> _Exercise goal_
In the entries below, find the line with "Instruction: Click the wide" and the line with "Task: Open the Фатальный"; give again those lines and every line between them, exactly.

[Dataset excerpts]
.....
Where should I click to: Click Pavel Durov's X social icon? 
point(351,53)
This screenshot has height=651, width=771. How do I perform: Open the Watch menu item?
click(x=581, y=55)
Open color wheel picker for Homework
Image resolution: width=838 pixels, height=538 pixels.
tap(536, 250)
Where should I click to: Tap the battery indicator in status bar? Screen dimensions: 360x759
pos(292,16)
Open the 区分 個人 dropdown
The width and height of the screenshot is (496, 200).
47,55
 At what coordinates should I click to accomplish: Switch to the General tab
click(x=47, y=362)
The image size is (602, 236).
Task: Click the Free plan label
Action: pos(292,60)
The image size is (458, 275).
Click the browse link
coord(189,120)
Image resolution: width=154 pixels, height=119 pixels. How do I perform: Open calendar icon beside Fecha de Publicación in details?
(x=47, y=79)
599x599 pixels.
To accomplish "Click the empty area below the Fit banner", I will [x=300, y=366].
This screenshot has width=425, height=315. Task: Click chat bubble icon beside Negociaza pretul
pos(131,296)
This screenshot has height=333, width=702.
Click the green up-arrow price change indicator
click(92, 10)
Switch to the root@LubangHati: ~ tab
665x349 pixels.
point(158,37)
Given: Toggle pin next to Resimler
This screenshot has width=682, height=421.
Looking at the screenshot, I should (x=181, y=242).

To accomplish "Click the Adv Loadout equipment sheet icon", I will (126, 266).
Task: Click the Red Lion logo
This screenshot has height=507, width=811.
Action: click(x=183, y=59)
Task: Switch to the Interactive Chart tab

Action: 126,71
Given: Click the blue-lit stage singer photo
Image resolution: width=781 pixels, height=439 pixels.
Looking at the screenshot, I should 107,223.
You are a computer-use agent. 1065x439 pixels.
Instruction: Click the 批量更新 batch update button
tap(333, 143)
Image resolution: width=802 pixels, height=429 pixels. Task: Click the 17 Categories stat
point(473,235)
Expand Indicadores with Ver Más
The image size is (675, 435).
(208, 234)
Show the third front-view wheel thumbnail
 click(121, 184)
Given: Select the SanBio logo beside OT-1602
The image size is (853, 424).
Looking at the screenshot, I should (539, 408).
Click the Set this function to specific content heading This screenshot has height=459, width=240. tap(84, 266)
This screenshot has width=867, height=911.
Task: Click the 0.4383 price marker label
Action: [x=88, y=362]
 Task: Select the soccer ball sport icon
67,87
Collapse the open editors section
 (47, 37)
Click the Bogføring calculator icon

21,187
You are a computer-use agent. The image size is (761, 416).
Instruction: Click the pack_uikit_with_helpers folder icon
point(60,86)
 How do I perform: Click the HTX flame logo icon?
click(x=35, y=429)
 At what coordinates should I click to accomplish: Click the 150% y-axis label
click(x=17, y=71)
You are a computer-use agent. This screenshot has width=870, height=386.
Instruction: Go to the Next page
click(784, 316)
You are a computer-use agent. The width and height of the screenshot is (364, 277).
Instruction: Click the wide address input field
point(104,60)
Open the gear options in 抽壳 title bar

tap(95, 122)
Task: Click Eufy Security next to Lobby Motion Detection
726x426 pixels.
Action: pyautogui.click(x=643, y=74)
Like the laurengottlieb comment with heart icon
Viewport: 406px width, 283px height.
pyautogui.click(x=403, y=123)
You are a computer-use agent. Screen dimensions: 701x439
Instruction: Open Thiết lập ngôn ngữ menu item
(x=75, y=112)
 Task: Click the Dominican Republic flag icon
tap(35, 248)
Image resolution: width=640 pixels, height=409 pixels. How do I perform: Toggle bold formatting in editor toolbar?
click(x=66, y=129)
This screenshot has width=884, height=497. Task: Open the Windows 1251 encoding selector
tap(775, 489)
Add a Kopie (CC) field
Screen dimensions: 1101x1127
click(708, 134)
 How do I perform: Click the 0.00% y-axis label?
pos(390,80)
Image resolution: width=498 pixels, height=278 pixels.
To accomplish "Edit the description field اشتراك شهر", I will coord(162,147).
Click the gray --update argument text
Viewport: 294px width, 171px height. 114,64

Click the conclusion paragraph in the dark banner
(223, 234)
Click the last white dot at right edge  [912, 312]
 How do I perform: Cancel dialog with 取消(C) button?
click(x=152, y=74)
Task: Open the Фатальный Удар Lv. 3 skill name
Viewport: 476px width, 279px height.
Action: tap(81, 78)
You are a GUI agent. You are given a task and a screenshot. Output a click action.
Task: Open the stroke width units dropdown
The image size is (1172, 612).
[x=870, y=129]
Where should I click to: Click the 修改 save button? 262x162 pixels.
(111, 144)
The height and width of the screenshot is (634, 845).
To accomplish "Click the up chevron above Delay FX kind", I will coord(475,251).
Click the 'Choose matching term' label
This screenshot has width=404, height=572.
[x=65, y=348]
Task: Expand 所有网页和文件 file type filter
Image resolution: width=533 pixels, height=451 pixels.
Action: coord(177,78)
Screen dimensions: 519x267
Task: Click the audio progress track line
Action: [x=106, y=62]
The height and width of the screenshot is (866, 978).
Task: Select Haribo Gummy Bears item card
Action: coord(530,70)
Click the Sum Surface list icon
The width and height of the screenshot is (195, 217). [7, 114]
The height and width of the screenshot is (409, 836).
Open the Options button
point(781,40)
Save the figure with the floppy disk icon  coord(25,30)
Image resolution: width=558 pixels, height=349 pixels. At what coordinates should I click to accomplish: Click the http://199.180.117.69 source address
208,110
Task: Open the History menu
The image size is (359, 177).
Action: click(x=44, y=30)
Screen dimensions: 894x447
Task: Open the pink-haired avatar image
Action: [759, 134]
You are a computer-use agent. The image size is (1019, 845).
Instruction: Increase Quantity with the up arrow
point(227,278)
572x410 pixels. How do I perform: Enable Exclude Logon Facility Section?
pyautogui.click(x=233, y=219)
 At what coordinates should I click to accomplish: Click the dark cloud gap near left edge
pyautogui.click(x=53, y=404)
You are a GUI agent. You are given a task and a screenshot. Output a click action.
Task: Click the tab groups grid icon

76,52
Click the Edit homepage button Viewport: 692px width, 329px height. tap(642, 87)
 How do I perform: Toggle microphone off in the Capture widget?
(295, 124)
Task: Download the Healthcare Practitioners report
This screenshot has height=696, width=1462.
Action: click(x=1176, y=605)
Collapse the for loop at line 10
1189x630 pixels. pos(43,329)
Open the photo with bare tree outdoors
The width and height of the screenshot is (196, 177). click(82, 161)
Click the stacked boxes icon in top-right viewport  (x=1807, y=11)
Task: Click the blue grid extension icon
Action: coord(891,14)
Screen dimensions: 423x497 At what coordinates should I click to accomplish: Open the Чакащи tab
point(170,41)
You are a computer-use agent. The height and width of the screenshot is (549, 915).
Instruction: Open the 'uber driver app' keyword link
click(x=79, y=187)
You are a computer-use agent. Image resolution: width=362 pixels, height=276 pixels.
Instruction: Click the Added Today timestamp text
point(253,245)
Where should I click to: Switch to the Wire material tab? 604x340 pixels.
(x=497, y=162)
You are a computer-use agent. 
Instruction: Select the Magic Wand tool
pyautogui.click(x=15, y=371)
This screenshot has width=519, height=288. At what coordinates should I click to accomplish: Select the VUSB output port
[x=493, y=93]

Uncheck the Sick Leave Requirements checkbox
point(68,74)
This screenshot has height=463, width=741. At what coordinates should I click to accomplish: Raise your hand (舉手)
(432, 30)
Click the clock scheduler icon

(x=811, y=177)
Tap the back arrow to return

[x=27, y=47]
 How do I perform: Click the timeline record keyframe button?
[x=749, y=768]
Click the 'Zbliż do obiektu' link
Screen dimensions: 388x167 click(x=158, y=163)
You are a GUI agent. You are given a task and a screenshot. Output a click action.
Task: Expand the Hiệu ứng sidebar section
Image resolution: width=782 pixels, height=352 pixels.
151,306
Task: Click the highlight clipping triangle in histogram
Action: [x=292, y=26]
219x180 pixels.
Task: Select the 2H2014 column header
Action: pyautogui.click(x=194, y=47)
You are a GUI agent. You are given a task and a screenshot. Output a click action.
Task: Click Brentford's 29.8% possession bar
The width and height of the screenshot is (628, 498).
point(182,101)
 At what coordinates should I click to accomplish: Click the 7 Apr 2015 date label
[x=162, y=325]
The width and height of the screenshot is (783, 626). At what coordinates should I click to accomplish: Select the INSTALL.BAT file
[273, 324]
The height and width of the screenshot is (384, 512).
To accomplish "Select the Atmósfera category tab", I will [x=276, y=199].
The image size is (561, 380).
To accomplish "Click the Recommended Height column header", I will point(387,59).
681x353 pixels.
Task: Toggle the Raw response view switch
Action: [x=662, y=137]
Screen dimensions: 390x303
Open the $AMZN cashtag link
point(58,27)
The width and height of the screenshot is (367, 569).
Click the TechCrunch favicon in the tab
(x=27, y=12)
.....
> _Solution to the exercise_
Instruction: Click the wide address input field
point(104,60)
Open the gear options in 抽壳 title bar

tap(95, 122)
Task: Click Eufy Security next to Lobby Motion Detection
726x426 pixels.
Action: pyautogui.click(x=643, y=74)
Like the laurengottlieb comment with heart icon
Viewport: 406px width, 283px height.
pyautogui.click(x=403, y=123)
You are a computer-use agent. Screen dimensions: 701x439
Instruction: Open Thiết lập ngôn ngữ menu item
(x=75, y=112)
 Task: Click the Dominican Republic flag icon
tap(35, 248)
Image resolution: width=640 pixels, height=409 pixels. How do I perform: Toggle bold formatting in editor toolbar?
click(x=66, y=129)
This screenshot has width=884, height=497. Task: Open the Windows 1251 encoding selector
tap(775, 489)
Add a Kopie (CC) field
Screen dimensions: 1101x1127
click(708, 134)
 How do I perform: Click the 0.00% y-axis label?
pos(390,80)
Image resolution: width=498 pixels, height=278 pixels.
To accomplish "Edit the description field اشتراك شهر", I will coord(162,147).
Click the gray --update argument text
Viewport: 294px width, 171px height. 114,64

Click the conclusion paragraph in the dark banner
(223, 234)
Click the last white dot at right edge  [912, 312]
 How do I perform: Cancel dialog with 取消(C) button?
click(x=152, y=74)
Task: Open the Фатальный Удар Lv. 3 skill name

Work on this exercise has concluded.